> [PROBLEM DESCRIPTION]:
Pull out every line of the entries below that contains the word "Toggle".

*** RECORD SET ***

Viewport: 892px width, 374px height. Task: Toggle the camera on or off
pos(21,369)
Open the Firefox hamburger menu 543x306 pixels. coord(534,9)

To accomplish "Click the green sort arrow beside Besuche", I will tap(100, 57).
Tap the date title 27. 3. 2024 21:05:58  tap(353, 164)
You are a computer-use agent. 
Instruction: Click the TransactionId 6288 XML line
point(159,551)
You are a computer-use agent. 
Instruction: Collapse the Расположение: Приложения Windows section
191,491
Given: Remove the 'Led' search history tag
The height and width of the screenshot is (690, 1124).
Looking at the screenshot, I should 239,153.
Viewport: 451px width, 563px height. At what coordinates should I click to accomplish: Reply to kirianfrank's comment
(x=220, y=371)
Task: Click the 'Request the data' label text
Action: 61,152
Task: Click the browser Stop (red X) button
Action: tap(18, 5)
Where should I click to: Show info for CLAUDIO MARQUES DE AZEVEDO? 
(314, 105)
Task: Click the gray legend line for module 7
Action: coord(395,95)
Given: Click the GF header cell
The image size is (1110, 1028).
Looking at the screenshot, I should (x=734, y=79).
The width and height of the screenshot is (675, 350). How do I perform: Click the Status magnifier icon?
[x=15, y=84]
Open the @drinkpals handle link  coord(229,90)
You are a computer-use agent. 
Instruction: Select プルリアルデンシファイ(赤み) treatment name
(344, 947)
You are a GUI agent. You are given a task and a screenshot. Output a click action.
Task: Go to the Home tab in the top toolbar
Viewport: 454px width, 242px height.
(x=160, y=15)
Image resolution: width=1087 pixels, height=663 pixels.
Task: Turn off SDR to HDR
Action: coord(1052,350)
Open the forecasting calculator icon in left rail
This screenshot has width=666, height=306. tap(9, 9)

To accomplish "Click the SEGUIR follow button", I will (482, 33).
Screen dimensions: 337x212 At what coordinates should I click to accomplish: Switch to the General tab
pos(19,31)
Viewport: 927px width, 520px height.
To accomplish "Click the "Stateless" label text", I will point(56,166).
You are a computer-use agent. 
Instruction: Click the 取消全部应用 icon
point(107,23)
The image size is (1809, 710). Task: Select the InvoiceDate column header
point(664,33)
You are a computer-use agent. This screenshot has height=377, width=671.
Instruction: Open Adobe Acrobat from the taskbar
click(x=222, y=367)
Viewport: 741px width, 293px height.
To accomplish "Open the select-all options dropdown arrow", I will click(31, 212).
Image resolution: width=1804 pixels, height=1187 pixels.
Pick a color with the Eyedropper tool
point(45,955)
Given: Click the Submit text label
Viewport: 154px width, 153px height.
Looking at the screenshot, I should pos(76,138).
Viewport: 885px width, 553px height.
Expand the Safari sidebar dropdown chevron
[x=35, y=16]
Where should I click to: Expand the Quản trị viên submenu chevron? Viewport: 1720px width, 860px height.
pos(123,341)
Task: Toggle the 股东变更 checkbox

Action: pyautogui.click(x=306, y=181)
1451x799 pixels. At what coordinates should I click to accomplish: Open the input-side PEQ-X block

***

> [THE RESULT]:
Viewport: 892px width, 374px height. Task: Toggle the camera on or off
Task: Toggle the 股东变更 checkbox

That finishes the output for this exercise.